Task goal: Please print the line that holds "Task: Select the decoderbufs plugin option" and each line after it to the end of the data, word for word, without any pictures.

━━━

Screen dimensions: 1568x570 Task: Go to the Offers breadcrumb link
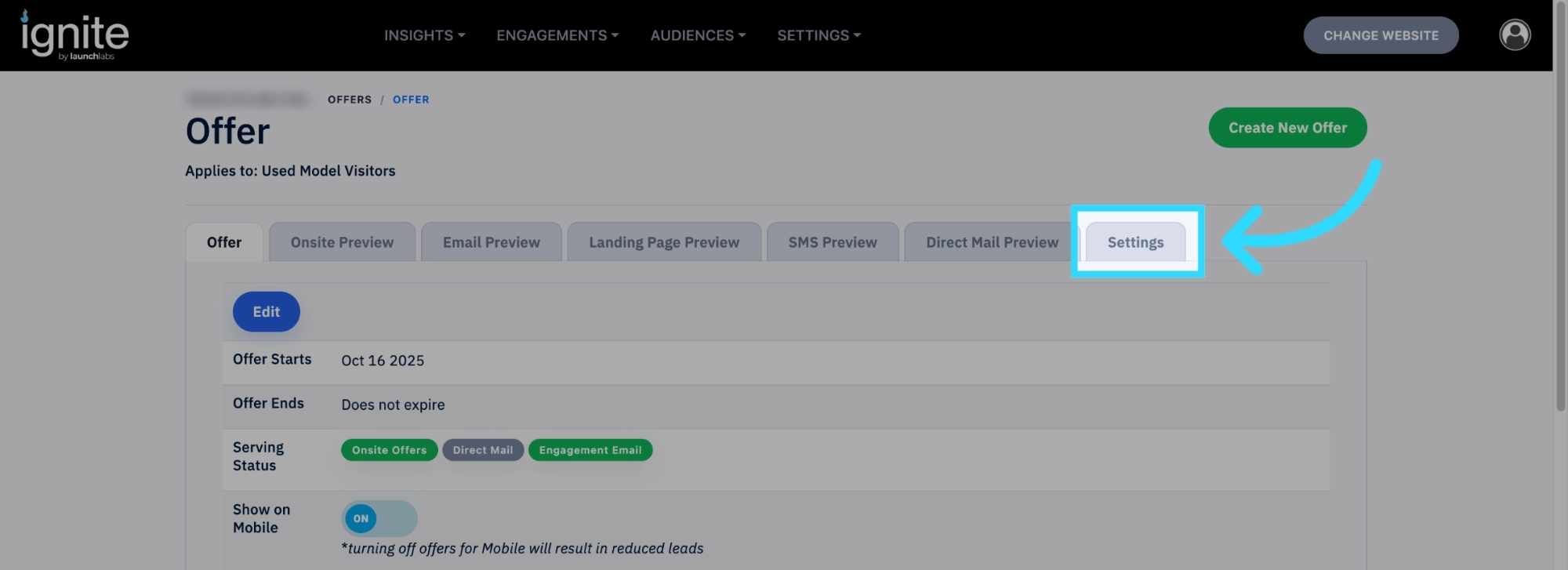click(x=350, y=100)
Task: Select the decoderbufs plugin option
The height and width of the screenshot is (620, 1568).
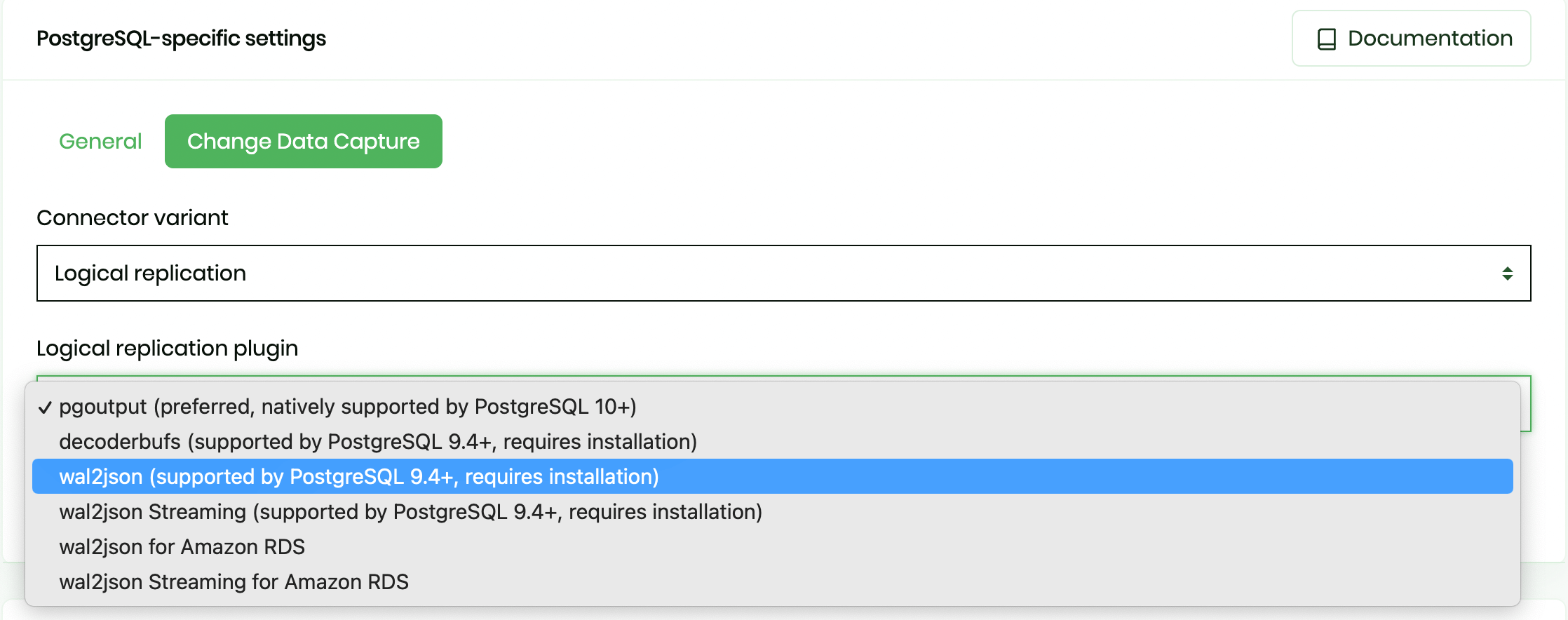Action: (x=379, y=441)
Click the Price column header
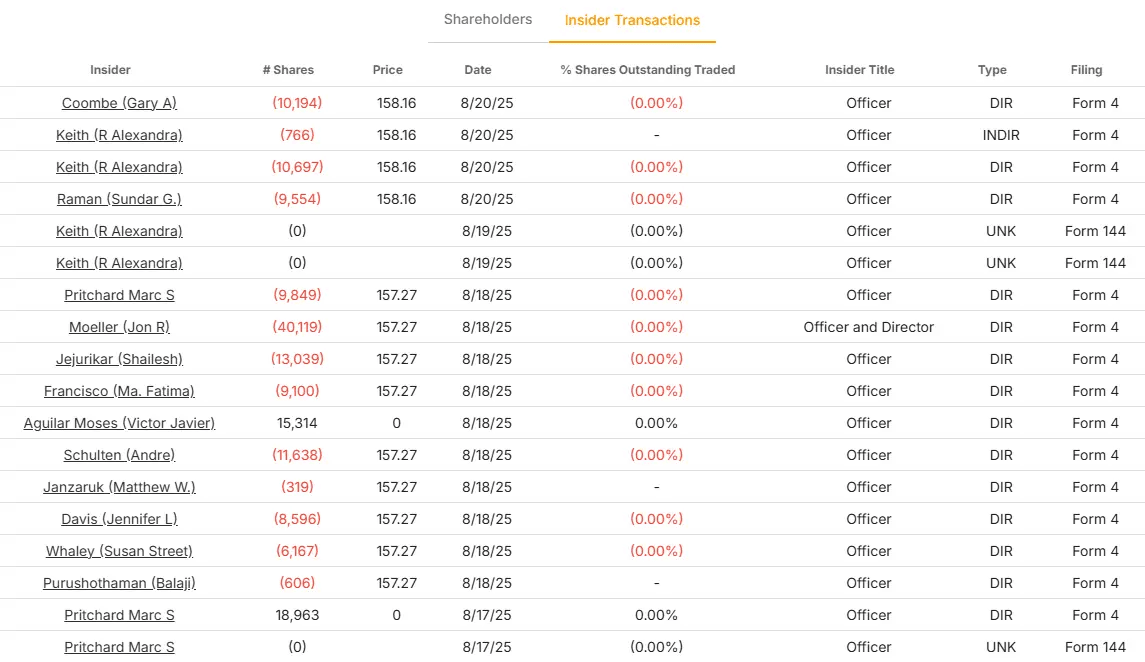This screenshot has width=1145, height=662. pos(387,70)
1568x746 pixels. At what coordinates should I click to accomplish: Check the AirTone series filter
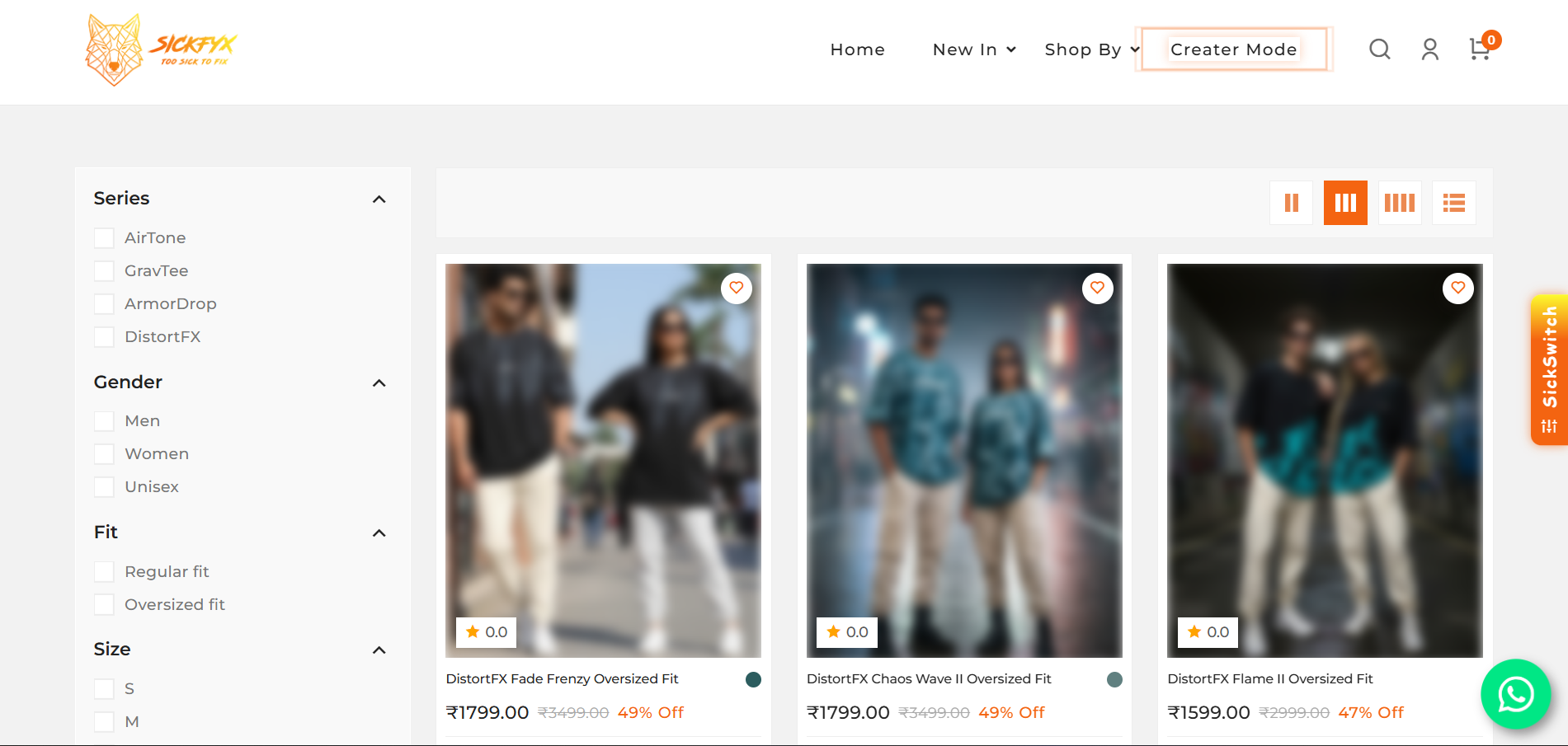pos(104,238)
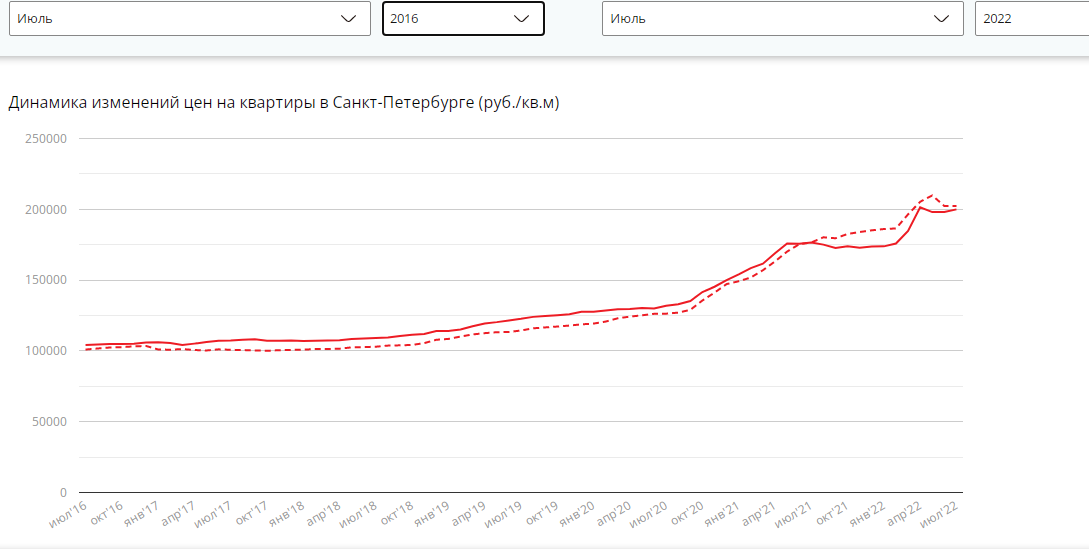This screenshot has height=549, width=1089.
Task: Select the 50000 y-axis label
Action: [x=48, y=422]
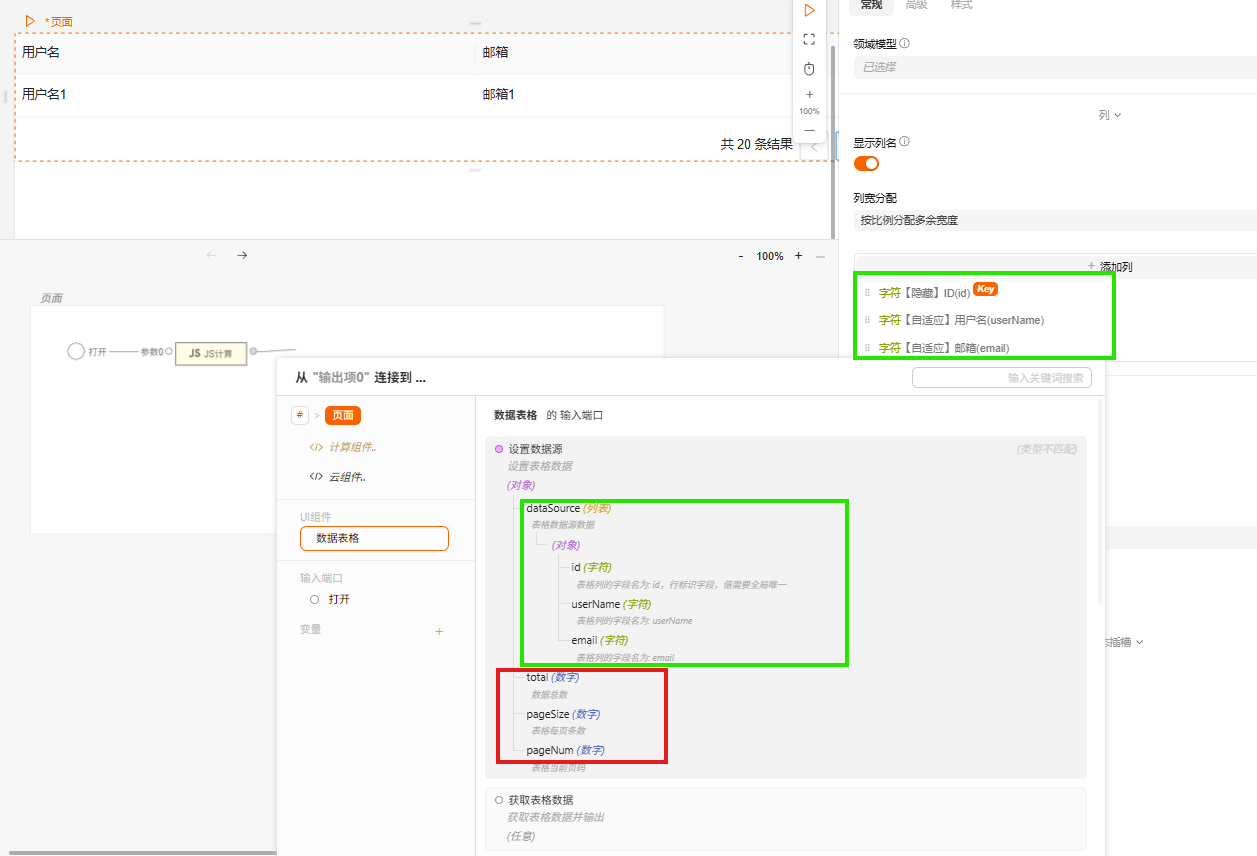Screen dimensions: 1257x856
Task: Click the redo forward arrow in logic panel
Action: coord(242,256)
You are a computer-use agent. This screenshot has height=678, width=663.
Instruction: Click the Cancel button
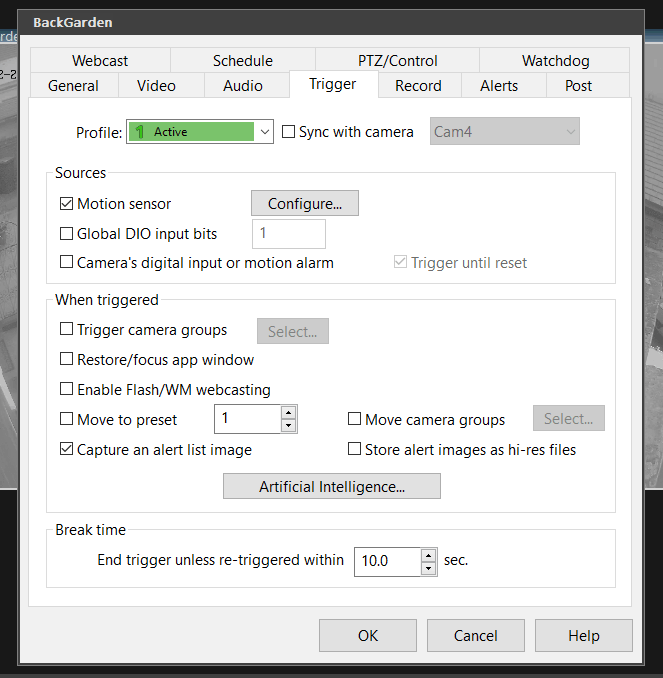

━━━

Output below:
Task: Select the decoderbufs plugin option
The height and width of the screenshot is (620, 1568).
Action: (x=379, y=441)
Click the Price column header
This screenshot has width=1145, height=662. pos(387,70)
1568x746 pixels. At what coordinates should I click to accomplish: Check the AirTone series filter
pos(104,238)
This screenshot has height=549, width=1089.
Task: Select the 50000 y-axis label
Action: [x=48, y=422]
Screen dimensions: 1257x856
Task: Click the redo forward arrow in logic panel
Action: coord(242,256)
You are a computer-use agent. This screenshot has height=678, width=663.
Instruction: Click the Cancel button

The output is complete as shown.